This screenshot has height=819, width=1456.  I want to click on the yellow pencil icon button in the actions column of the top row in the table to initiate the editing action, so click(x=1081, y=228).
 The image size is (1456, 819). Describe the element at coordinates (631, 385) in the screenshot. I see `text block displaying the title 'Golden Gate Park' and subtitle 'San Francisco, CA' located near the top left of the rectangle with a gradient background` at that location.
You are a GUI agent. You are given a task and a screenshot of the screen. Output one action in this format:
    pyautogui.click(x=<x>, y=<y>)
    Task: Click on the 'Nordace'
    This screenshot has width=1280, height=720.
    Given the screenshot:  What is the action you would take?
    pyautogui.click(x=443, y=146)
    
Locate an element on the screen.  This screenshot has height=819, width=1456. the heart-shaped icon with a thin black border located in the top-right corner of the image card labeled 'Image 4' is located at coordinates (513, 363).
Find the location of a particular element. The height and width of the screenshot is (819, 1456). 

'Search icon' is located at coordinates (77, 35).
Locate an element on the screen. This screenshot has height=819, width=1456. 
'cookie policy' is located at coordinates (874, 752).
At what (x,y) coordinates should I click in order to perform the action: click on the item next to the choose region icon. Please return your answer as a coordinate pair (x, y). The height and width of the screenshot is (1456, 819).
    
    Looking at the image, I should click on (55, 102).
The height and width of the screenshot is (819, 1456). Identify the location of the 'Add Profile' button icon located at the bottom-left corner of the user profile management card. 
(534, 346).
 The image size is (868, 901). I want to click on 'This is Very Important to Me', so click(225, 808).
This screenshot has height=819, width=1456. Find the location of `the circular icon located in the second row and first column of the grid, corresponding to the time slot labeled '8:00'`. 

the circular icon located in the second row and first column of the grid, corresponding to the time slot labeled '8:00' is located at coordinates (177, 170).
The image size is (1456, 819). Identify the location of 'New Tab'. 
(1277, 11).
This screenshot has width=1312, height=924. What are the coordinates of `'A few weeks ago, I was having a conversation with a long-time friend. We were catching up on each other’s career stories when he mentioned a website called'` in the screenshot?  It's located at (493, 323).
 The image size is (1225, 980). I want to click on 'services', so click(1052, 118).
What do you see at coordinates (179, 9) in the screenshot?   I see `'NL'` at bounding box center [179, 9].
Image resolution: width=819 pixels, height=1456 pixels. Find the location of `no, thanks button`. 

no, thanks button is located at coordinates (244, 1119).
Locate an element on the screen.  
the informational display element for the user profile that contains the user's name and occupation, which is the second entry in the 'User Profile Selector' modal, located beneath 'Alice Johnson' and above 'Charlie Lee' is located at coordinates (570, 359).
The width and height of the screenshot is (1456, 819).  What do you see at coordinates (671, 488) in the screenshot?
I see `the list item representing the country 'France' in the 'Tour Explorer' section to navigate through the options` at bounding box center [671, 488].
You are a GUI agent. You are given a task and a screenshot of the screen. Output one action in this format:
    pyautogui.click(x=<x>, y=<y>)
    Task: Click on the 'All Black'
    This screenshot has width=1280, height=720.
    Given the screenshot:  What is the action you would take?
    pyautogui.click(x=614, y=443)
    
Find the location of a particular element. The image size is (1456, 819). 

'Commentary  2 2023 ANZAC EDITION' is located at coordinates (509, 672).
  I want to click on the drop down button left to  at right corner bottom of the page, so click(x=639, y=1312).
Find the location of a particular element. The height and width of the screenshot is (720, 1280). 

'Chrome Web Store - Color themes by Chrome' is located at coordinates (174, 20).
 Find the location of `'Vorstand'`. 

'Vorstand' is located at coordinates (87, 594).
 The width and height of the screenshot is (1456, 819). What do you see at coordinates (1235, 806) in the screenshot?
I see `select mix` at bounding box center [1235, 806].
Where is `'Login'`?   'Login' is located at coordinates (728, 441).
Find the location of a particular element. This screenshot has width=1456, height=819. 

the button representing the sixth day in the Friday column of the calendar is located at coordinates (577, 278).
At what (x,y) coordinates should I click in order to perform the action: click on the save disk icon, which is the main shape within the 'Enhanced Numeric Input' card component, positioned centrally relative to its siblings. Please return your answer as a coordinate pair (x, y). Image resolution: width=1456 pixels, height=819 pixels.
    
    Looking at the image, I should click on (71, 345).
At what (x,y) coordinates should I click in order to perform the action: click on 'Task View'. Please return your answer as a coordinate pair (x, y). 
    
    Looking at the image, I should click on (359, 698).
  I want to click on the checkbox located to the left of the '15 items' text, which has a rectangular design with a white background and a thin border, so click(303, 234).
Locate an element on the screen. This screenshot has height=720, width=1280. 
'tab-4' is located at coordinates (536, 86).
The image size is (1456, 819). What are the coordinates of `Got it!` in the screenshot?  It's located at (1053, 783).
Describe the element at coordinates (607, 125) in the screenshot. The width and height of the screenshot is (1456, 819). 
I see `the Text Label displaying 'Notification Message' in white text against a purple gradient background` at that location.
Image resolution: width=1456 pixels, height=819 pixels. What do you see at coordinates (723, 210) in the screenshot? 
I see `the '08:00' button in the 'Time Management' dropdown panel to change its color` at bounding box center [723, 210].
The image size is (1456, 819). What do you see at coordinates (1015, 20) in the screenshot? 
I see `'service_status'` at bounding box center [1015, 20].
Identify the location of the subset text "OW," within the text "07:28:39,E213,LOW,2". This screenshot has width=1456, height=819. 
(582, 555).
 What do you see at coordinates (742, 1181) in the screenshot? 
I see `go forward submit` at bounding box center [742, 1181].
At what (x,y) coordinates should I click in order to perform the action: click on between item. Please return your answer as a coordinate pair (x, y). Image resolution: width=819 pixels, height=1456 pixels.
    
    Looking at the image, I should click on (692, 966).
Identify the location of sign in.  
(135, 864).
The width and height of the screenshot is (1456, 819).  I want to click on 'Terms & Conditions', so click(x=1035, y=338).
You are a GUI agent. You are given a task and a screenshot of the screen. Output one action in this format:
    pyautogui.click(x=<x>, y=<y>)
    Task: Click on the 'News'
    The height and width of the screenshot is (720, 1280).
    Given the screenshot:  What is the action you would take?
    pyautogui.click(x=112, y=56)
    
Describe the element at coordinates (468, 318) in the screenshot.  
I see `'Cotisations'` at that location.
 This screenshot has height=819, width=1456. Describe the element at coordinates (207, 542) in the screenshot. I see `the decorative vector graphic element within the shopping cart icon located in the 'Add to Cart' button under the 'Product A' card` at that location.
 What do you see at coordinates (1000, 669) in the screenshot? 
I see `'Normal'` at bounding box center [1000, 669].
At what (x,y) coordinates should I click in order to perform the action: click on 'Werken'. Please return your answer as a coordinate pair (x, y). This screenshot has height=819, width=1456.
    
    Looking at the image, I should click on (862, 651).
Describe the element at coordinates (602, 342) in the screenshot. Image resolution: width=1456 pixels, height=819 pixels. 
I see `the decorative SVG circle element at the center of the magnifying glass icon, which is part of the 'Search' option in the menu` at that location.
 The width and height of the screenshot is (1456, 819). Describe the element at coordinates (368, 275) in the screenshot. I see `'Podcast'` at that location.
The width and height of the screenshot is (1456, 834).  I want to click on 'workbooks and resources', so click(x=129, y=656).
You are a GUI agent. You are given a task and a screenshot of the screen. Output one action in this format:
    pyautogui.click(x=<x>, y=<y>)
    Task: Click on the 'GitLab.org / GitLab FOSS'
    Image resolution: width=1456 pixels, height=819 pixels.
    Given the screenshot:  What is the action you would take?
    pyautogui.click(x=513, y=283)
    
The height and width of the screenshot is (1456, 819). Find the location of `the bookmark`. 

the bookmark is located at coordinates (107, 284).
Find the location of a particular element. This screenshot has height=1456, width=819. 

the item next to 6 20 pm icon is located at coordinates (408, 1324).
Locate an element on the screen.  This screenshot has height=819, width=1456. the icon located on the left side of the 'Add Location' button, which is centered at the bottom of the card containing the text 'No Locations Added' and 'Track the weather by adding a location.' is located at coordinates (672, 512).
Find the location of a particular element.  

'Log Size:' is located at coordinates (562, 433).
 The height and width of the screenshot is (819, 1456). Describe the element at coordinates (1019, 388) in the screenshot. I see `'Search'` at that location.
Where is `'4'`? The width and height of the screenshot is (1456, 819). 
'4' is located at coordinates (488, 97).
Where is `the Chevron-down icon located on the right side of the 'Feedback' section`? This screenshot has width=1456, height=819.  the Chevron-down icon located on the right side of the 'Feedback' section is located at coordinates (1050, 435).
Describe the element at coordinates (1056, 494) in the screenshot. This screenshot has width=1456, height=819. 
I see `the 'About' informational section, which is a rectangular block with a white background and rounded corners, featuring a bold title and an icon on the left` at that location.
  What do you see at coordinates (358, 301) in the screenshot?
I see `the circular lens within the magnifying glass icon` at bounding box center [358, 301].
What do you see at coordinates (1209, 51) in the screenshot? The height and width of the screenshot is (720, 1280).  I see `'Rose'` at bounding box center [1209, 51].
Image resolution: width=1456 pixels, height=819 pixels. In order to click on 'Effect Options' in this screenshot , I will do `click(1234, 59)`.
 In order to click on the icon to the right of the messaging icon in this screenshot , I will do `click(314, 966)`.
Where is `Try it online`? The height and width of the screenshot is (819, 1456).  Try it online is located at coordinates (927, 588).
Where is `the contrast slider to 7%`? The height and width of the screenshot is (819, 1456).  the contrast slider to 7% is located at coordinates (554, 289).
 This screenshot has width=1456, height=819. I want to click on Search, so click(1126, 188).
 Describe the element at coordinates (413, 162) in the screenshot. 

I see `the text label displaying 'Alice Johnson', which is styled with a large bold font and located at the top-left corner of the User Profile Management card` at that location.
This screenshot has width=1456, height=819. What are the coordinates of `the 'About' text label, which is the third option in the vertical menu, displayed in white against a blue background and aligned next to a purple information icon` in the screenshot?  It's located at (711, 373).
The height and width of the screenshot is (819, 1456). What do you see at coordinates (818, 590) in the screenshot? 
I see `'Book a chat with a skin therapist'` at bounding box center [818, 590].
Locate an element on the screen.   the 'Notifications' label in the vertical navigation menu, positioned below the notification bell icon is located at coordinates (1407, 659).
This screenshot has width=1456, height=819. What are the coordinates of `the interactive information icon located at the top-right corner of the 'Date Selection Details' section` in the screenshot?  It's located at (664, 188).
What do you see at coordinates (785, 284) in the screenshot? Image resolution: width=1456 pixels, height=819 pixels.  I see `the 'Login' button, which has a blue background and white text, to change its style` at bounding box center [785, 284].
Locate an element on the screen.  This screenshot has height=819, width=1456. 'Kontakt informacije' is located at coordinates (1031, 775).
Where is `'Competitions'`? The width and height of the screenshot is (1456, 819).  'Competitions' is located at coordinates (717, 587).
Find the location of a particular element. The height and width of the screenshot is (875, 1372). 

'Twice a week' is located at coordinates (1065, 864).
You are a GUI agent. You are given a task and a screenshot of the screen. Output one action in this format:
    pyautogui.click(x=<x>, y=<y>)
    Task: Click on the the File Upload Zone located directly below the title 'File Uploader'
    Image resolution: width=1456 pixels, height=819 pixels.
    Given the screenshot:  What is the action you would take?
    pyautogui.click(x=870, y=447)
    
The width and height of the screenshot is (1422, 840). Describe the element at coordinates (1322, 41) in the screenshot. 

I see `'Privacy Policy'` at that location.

● **THE PROBLEM**: Please copy each line of the rows above that contains the word "against".

● **FINAL RESULT**:
I see `the Text Label displaying 'Notification Message' in white text against a purple gradient background` at that location.
This screenshot has width=1456, height=819. What are the coordinates of `the 'About' text label, which is the third option in the vertical menu, displayed in white against a blue background and aligned next to a purple information icon` in the screenshot?  It's located at (711, 373).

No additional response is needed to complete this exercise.